Cross-chain bridges that pool assets and issue wrapped tokens (like wBTC) have grown in popularity.
@DefiLlama reports that assets bridged across 14 bridges reached $4.8B USD last week!
Buterin has been critical of this bridging design:
• Bridges pose security concerns due to wrapping
• Even during a 51% attack, blockchains can preserve their guarantees, but bridged assets may devalue
• So, holding native assets on their original chains is safer
As the number of chains and applications grow, potential systemic risk escalates, especially with the possibility of a 51% attack on any single chain.
But how does this 'anti-network' effect play out?
This risk has become very real as rumors surfaced that the Multichain bridge team, who hold multisig keys, has been arrested.
An analyst found that 40% of all Fantom assets, excluding its native $FTM token, are issued by Multichain - a high dependence on the bridge.
twitter.com/DefiIgnas/status/1661720138406830080
Unfortunately, Multichain isn't the first or the last bridge to face trouble.
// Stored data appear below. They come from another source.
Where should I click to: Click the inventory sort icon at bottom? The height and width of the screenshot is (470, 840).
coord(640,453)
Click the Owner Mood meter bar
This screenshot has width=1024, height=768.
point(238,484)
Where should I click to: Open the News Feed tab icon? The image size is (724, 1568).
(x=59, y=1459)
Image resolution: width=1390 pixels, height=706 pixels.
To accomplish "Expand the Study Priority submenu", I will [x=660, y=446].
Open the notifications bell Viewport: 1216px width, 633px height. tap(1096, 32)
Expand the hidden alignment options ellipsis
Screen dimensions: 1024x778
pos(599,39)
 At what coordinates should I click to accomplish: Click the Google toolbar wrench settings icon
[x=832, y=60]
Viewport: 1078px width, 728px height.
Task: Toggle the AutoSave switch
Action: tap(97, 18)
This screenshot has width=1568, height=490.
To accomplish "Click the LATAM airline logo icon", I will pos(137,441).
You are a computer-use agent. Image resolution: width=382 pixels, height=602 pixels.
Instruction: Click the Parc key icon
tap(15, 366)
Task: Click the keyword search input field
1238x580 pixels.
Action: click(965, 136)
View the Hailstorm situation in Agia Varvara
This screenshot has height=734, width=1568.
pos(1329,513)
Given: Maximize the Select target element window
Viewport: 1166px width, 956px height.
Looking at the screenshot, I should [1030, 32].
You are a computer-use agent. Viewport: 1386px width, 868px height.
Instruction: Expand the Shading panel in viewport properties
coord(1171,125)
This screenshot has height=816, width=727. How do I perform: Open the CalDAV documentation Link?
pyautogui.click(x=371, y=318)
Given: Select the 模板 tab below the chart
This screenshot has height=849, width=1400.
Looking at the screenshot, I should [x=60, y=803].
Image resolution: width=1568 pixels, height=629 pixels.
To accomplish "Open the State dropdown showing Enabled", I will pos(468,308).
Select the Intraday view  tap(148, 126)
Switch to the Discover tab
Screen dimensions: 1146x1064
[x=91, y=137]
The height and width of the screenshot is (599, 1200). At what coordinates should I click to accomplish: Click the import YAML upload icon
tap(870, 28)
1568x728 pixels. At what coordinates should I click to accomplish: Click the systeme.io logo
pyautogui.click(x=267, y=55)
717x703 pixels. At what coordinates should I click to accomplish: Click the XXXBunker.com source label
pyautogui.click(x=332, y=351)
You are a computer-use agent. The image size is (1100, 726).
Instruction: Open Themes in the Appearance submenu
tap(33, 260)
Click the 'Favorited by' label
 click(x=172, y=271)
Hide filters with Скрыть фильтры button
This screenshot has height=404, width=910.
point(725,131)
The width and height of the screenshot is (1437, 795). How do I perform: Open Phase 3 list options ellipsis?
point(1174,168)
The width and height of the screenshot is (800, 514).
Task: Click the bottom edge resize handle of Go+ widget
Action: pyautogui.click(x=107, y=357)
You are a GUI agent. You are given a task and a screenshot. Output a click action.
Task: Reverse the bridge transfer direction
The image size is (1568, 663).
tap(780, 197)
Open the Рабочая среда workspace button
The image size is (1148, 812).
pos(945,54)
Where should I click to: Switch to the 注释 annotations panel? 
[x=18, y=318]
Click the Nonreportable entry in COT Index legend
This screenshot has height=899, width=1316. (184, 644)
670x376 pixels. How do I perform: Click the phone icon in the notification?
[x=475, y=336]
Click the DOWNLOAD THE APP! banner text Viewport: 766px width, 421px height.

The five largest bridge hacks have resulted in a loss of $1.9 billion USD.
The lesson here is to follow Buterin’s advice: use atomic swaps for cross-chain transactions.
Easier said than done.
Atomic swaps face multiple obstacles:
• Different languages: Different blockchains use different scripting languages, so how to make them communicate together?
• Limited functionality: BTC lacks ETH's smart contracts
• Limited liquidity
The list goes on...
Despite these challenges, 'atomic swap' exchanges are being explored.
I say 'atomic swap' with quotes because the lines are blurred on whether they can truly be called atomic swaps in the strictest sense of the term.
Thorchain’s THORSwap is one of the well-known exchanges for native assets, enabling swapping of ETH, BTC, and other native tokens between 9 chains.
But it still relies on liquidity pools, which could be targeted by hackers.
Indeed, 2 years ago it was exploited.
twitter.com/DefiIgnas/status/1552597343643799552
THORChain trades your ETH for RUNE in the ETH-RUNE pool, then trades that RUNE for BTC in the BTC-RUNE pool.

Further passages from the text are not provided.